[What you need to do]: Set down again exactly the lines of the listing below that fall between the line holding "Given: Click 'One" and the line holding "You are a computer-use agent. This", inclusive.

[Given records]:
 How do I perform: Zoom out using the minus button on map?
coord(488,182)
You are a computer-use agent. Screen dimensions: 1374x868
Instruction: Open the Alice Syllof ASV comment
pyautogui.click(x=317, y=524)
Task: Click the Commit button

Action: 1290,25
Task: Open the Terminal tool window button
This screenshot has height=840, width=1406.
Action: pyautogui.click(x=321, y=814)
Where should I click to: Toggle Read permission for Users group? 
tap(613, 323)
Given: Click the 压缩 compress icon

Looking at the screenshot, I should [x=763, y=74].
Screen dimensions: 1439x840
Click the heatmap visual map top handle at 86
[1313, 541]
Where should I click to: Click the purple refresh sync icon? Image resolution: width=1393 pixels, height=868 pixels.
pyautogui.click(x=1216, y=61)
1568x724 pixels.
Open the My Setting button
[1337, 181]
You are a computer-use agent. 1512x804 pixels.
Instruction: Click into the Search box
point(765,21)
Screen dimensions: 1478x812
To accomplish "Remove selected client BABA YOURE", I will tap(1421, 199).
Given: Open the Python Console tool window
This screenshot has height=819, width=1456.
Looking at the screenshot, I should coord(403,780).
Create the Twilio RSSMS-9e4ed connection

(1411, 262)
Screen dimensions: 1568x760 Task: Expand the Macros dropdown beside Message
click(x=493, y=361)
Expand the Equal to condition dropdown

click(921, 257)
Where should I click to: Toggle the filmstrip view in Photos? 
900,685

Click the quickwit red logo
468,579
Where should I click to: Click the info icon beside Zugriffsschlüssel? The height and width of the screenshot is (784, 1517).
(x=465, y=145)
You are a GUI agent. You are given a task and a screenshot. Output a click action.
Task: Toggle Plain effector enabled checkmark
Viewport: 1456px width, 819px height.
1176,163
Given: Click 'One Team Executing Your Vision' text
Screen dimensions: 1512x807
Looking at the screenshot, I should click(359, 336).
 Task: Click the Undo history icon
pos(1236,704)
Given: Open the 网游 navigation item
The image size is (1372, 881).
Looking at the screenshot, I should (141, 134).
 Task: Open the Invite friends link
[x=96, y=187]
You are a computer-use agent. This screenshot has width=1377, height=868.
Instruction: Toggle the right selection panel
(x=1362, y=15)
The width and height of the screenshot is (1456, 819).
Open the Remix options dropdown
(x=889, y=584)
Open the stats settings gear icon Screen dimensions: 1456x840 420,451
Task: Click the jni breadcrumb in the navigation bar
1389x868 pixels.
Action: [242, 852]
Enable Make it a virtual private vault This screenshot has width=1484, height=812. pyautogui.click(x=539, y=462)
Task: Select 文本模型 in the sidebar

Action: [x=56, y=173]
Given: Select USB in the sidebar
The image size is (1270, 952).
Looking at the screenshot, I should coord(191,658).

[Output]:
Given: Click 'One Team Executing Your Vision' text
Screen dimensions: 1512x807
Looking at the screenshot, I should click(359, 336).
 Task: Click the Undo history icon
pos(1236,704)
Given: Open the 网游 navigation item
The image size is (1372, 881).
Looking at the screenshot, I should (141, 134).
 Task: Open the Invite friends link
[x=96, y=187]
You are a computer-use agent. This screenshot has width=1377, height=868.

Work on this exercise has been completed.